Beta-lactams as anti-pancreatic cancer agents: A pilot study
Introduction
Four-membered cyclic amides, commonly known as ß-lactams, are found in nature. Since its discovery, beta-lactam antibiotics have played a central role in fighting against bacterial infections. However, the ‘upgradation’ of ß -lactams from one generation to another is required for drug resistance which is predominantly due to bacterially produced ß-lactamase enzymes that hydrolyze the highly strenuous ß-lactam ring because of tremendous angular strain. Conversely, beta-lactam as an anticancer agent, is a newer field of anticancer drug discovery research, and not many reports are available in the literature.
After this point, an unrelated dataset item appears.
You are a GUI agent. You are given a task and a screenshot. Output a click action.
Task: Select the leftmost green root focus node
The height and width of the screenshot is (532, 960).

We hypothesize that as cancer cells do not produce ß-lactamase enzymes so the stability of the beta-lactam ring should be higher in tumor environments, and with appropriate chemical modifications, ß-lactams should inhibit the proteins that are responsible for the proliferation, angiogenesis, and metastasis of various cancers. On the other hand, hepatobiliary-pancreatic carcinomas (HPCs) are the most common cause of cancer-related death in the United States. HPCs include hepatocellular carcinoma (HCC), biliary tract cancers (BTCs), and pancreatic cancer (PanCa), which are highly difficult to treat and manage. Around 95% of pancreatic tumors are mainly driven by codon G12, G13, and Q61 mutations in the KRAS gene. Thus, there is a considerable unmet need in this area for the development of selective KRAS inhibitors. As a part of our ongoing research in developing small molecule inhibitors, we have successfully carried out design, multi-step synthesis, and in vitro anti-pancreatic cancer evaluation of a small series of ß-lactam inhibitors.
Methods
Considering high frequency, three main KRAS mutation subtypes (KRASG12D, KRASG12V, KRASG13C) were considered as lead biomolecular targets for HPCs. Prior to the synthesis, extensive docking studies and in silico validation were carried out. In all the steps, column chromatographic and subsequent flash chromatographic separations were conducted after each step to isolate the respective beta-lactams in pure form. In-depth spectral studies characterized all compounds. The next step involved in vitro anticancer evaluation against PANC-1 cell lines. Further, apoptosis assay, cell cycle analysis, gamma-H2AX (phospho-Ser139) straining, and BrdU incorporation studies were conducted in PANC-1 cell lines for one representative β-lactam inhibitor.
Results
From the docking studies, we selected only those beta-lactams that showed excellent docking scores and binding to the target biomolecules. During synthesis, a moderate to good yield of each pure beta-lactam was obtained. Extensive spectroscopic studies confirmed the structures of the small molecule inhibitors. The newly synthesized beta-lactams demonstrated hundreds to thousands-fold higher activity than the positive control Gemcitabine in PANC-1 cells. Comparison of the IC50 values in pancreatic cancer cells (PANC-1) and normal pancreatic epithelial cells (NPC) clearly indicates that almost all the compounds possess 3 to 359 times higher selectivity towards PANC-1 compared to NPC. Further, apoptosis assay, cell cycle analysis, gamma-H2AX (phospho-Ser139) straining, and BrdU incorporation studies were conducted in PANC-1 cell lines. The ‘best’ beta-lactam showed IC50 values in 2D-culture and 3D-tumorsphere assays at 2.55 nM and 2.33 nM, respectively, in PANC-1 cells.
Conclusion
The in silico and in vitro validated chemotherapeutic β-lactams could successfully serve as an entry point for clinical trials after appropriate in vivo evaluation. The work will significantly help in strengthening the battle against pancreatic cancer and will undoubtedly foster a collaborative environment for future research. In brief, this preclinical research on drug-resistant anti-pancreatic cancer ß-lactams may create an avenue of clinical trials and subsequent commercialization.